[Raw records]
'''

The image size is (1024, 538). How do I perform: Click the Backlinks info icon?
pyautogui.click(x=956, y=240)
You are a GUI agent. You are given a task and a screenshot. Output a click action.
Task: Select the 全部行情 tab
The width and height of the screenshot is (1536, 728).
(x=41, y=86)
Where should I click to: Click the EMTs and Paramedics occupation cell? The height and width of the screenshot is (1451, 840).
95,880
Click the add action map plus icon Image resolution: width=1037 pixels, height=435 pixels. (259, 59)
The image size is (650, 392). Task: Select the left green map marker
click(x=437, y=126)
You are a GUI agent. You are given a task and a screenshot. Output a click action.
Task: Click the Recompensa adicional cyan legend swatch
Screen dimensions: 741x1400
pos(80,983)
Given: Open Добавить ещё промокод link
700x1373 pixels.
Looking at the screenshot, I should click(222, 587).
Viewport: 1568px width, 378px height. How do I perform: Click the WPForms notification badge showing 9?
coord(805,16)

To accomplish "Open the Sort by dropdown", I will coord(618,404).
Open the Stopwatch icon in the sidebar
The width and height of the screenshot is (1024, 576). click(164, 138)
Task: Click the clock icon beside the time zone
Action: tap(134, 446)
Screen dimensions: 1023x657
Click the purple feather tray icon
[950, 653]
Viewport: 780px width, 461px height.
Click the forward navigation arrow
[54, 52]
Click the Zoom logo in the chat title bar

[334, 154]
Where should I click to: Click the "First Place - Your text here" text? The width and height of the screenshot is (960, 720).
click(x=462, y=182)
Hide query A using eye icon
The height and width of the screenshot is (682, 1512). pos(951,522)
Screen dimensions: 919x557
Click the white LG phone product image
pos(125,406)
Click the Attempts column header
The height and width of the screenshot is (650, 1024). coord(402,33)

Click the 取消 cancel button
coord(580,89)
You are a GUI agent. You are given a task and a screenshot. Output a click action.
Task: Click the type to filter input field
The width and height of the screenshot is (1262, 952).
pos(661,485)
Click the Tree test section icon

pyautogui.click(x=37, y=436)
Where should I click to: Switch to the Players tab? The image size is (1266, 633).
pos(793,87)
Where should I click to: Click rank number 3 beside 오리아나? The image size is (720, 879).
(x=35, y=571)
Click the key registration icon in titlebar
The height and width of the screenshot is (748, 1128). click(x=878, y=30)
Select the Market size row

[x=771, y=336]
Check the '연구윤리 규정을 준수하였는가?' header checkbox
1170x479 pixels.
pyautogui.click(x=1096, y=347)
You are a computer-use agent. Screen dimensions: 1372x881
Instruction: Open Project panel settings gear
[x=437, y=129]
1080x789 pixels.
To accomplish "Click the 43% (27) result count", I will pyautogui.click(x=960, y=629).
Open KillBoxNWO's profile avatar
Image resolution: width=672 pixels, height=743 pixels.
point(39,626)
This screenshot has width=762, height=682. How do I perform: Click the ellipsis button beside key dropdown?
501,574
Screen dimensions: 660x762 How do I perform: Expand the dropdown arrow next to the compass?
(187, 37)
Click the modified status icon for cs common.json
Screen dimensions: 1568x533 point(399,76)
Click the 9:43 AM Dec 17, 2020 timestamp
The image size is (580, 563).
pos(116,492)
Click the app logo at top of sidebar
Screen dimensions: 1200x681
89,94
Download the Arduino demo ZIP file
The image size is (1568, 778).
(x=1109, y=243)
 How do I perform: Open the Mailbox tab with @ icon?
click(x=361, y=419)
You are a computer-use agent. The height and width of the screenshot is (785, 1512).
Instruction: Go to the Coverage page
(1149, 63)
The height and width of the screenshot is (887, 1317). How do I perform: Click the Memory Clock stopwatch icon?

'''

● **TASK**
How many of the lines above contain the string "resolution"? Reply with the number alone.

● **ANSWER TO THIS TASK**
2